◆ TRECHO DA PÁGINA:
----------------------------------------
As mães são felizes

por Ariane Abdallah
Tpm #102

Trabalho e filhos não combinam? Seis mulheres provam que é possível ser mãe, profissional e feliz

Você sai para trabalhar, deixa o filho com a babá e quase morre de culpa? Ou parou de trabalhar, demitiu a babá e agora morre de tédio? Aqui, seis mães que também são superprofissionais garantem: é possível equilibrar os dois papéis e ficar em paz

Todo dia, quando sai para trabalhar e deixa seu filho em casa com a babá, você deseja, por alguns instantes, ter outra vida. “E se eu parasse de trabalhar?”, se pergunta. “Será que não nasci para ficar em casa, trocando fraldas e falando sobre receitas de papinha de neném? Será que passar o dia fora não vai deixá-lo cheio de problemas psicológicos no futuro?” Quantas vezes chegou em casa à noite, comemorando que é meia hora mais cedo do que de costume e, poderá, pela única vez na semana – quiçá no mês –, dar o jantar para o filhote? Mas, na hora que pede para ele abrir um bocão, ele faz bico. Fecha a cara e diz que quer a babá. Não, você não é a pior mãe do mundo. É apenas uma mãe do século 21, como 56% das brasileiras que, segundo o IBGE, hoje conciliam trabalho e filhos. E está aprendendo na prática, sem cartilhas, como ser feliz nessa realidade que muitas de nossas mães não conheceram.

Tanto está aprendendo que, quando chega ao trabalho, você lembra o quanto gosta de ganhar para fazer o que faz, de ter sua independência, suas conquistas, seus assuntos. Certamente, depois que seu filho nasceu, ser profissional se tornou a parte mais fácil da vida, em comparação com tanta insegurança diante da novidade de ser responsável por outro ser humano, 24 horas por dia – esteja ou não perto dele fisicamente. Muitas mulheres que podem se dar a esse luxo hoje optam por deixar a carreira e ser mães, como se fazia antigamente. Se essa é uma escolha sincera, maravilha. Mas fazê-la só para aliviar a culpa por não estar 100% disponível para o filho é um preço que você não precisa pagar. Astrid, Priscila, Carla, Anna Luiza, Roberta e Elaine descobriram um jeito possível de conciliar maternidade e trabalho, com disciplina, flexibilidade e bom humor.
----------------------------------------
◆ LISTA DE TAREFAS:
1 > Segundo o texto sobre mães que trabalham, qual porcentagem das brasileiras concilia hoje trabalho e filhos, de acordo com o IBGE?
2 > Por favor, transcreva do texto sobre mães que trabalham o trecho entre "Tanto está aprendendo" e "e bom humor.", inclusive.

◆ DADOS FORNECIDOS:
----------------------------------------
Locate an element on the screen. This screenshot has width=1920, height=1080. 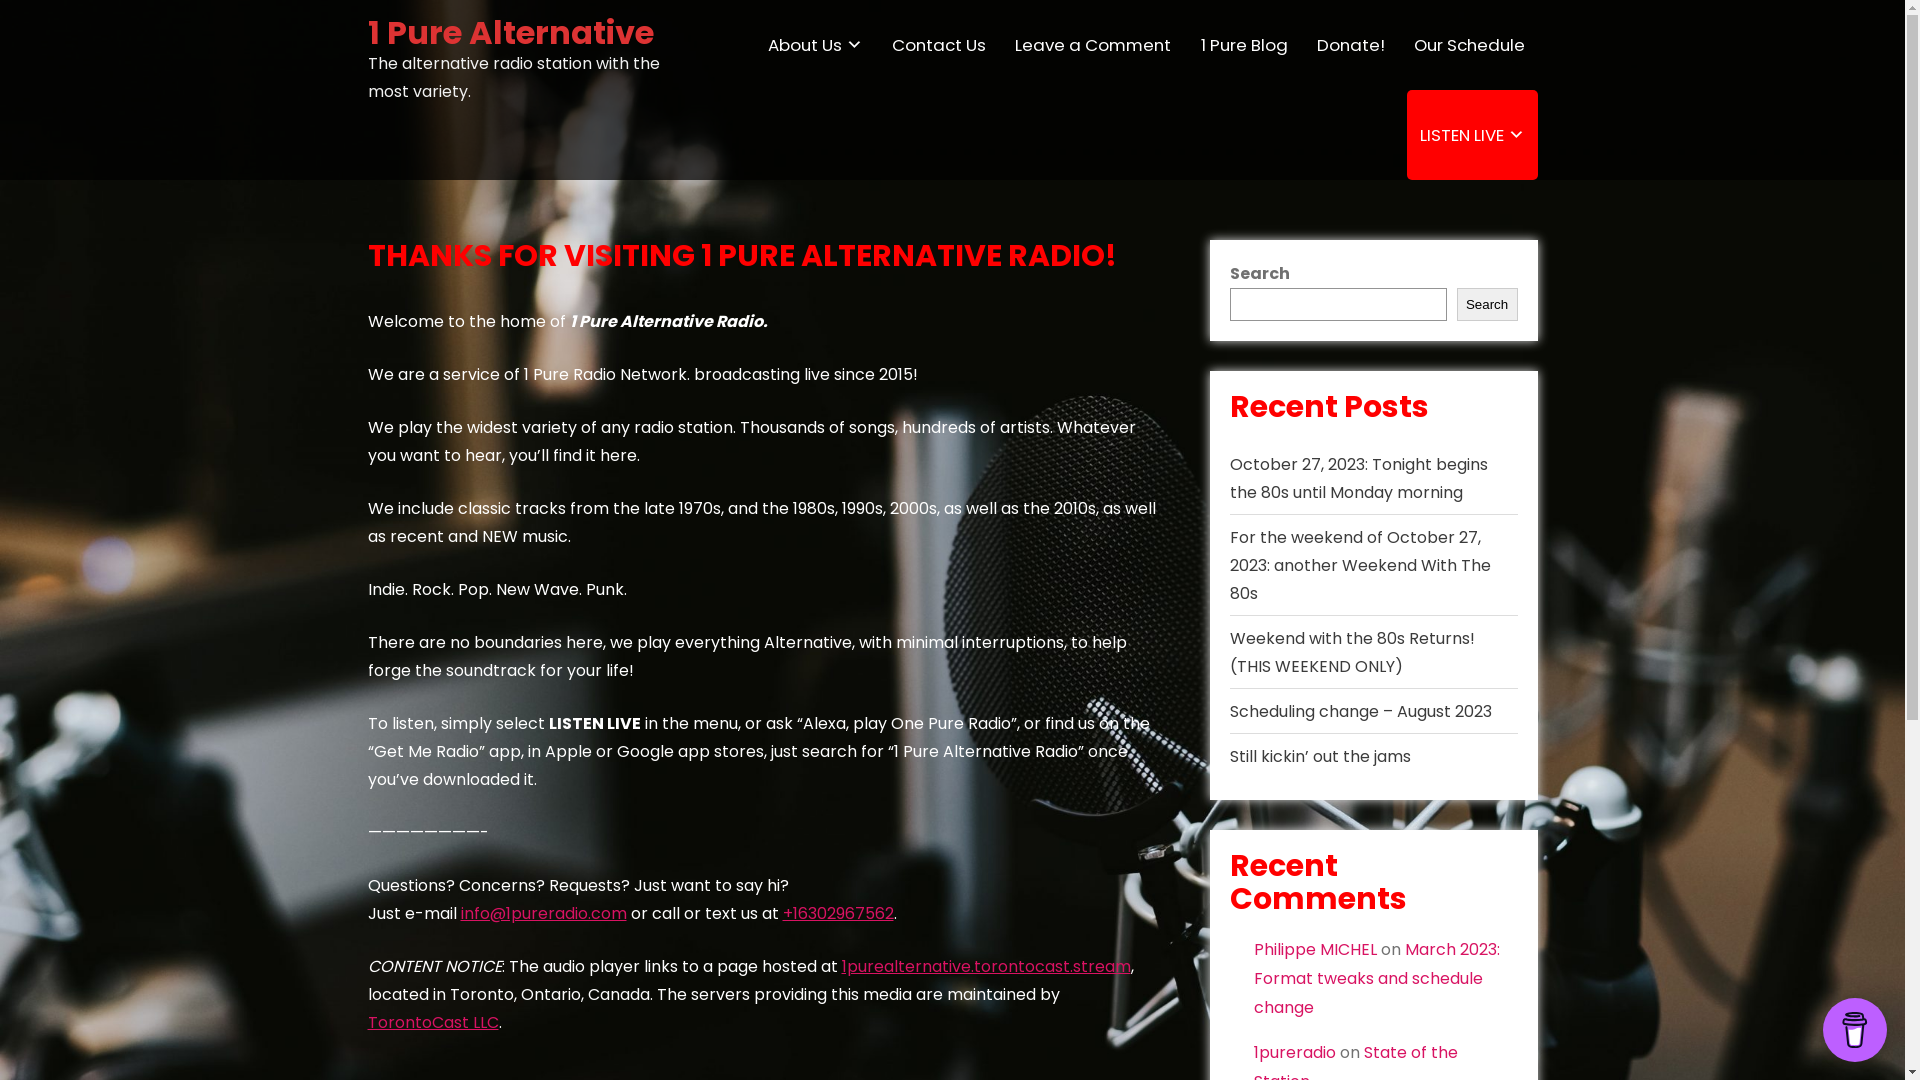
----------------------------------------
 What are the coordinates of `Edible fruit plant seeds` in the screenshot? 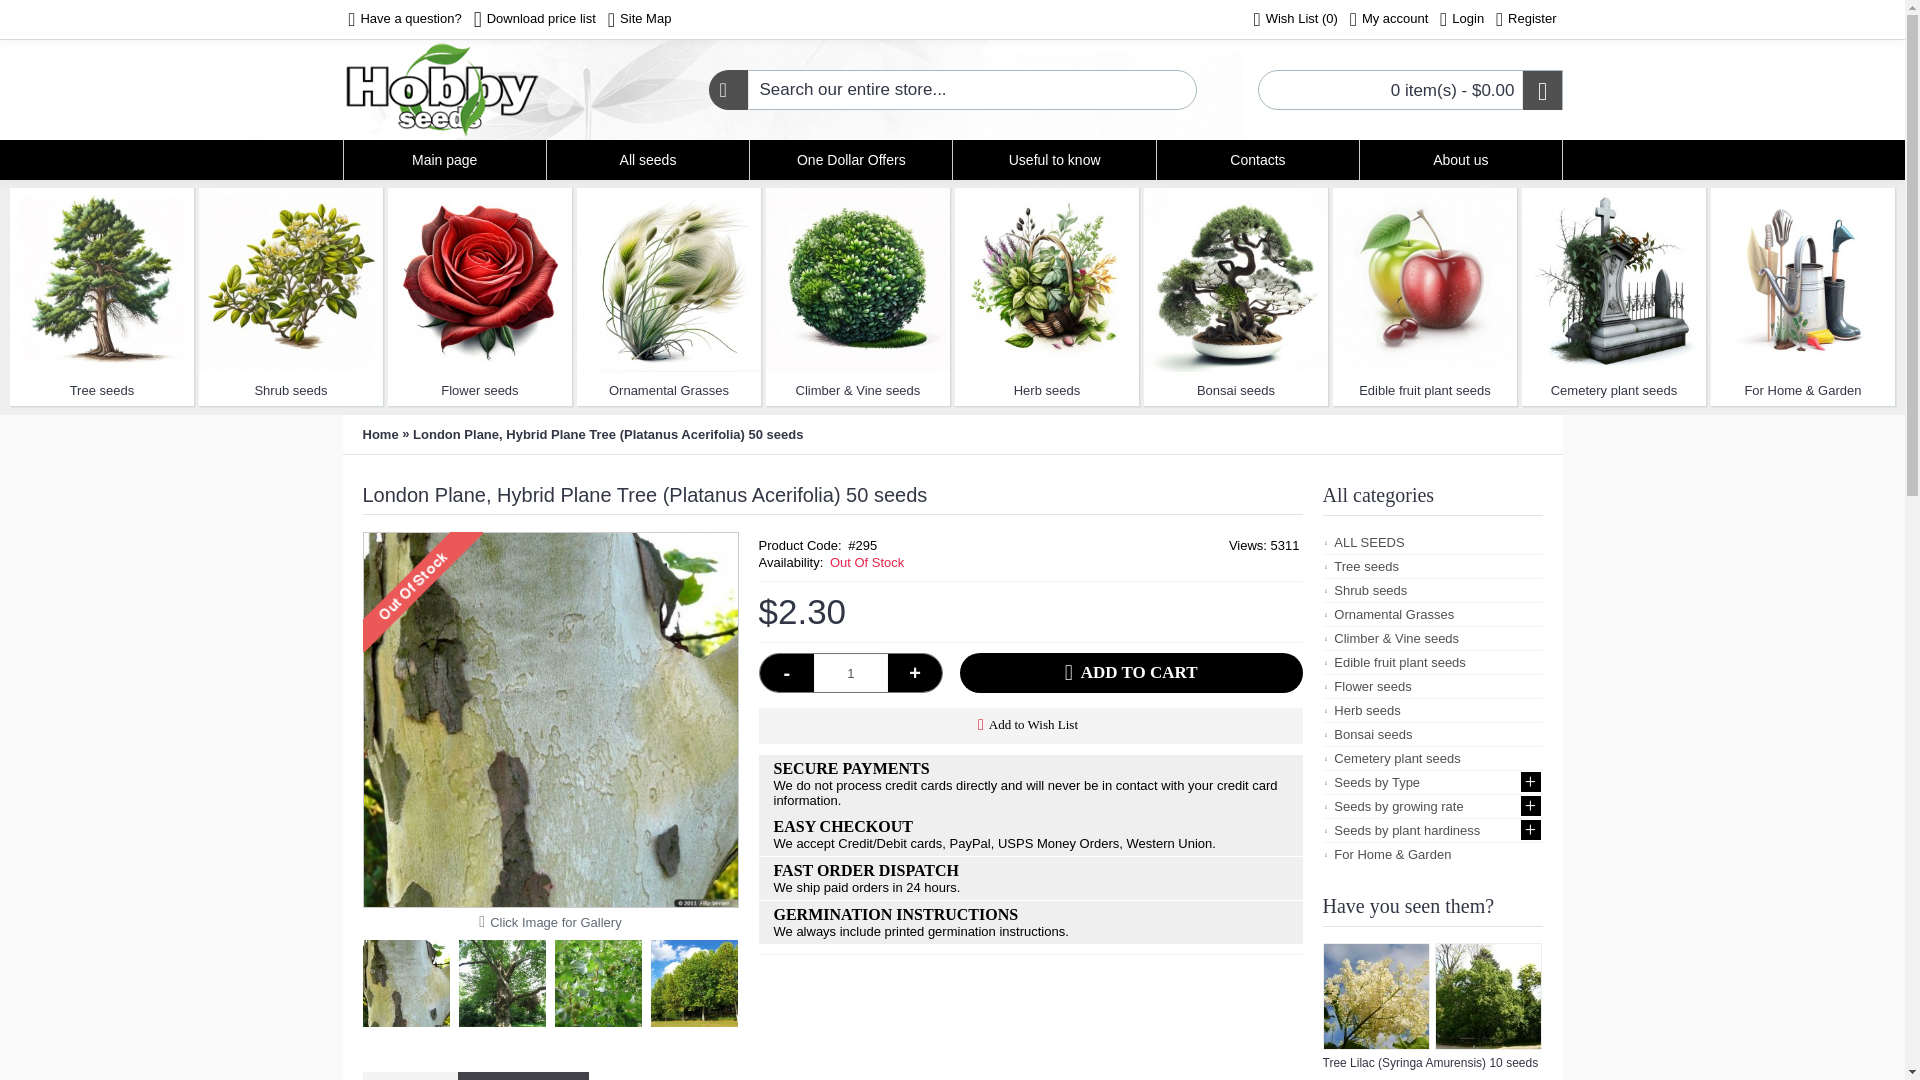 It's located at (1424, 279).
----------------------------------------
◆ RESPOSTAS:
1 > 56%

2 >
Tanto está aprendendo que, quando chega ao trabalho, você lembra o quanto gosta de ganhar para fazer o que faz, de ter sua independência, suas conquistas, seus assuntos. Certamente, depois que seu filho nasceu, ser profissional se tornou a parte mais fácil da vida, em comparação com tanta insegurança diante da novidade de ser responsável por outro ser humano, 24 horas por dia – esteja ou não perto dele fisicamente. Muitas mulheres que podem se dar a esse luxo hoje optam por deixar a carreira e ser mães, como se fazia antigamente. Se essa é uma escolha sincera, maravilha. Mas fazê-la só para aliviar a culpa por não estar 100% disponível para o filho é um preço que você não precisa pagar. Astrid, Priscila, Carla, Anna Luiza, Roberta e Elaine descobriram um jeito possível de conciliar maternidade e trabalho, com disciplina, flexibilidade e bom humor.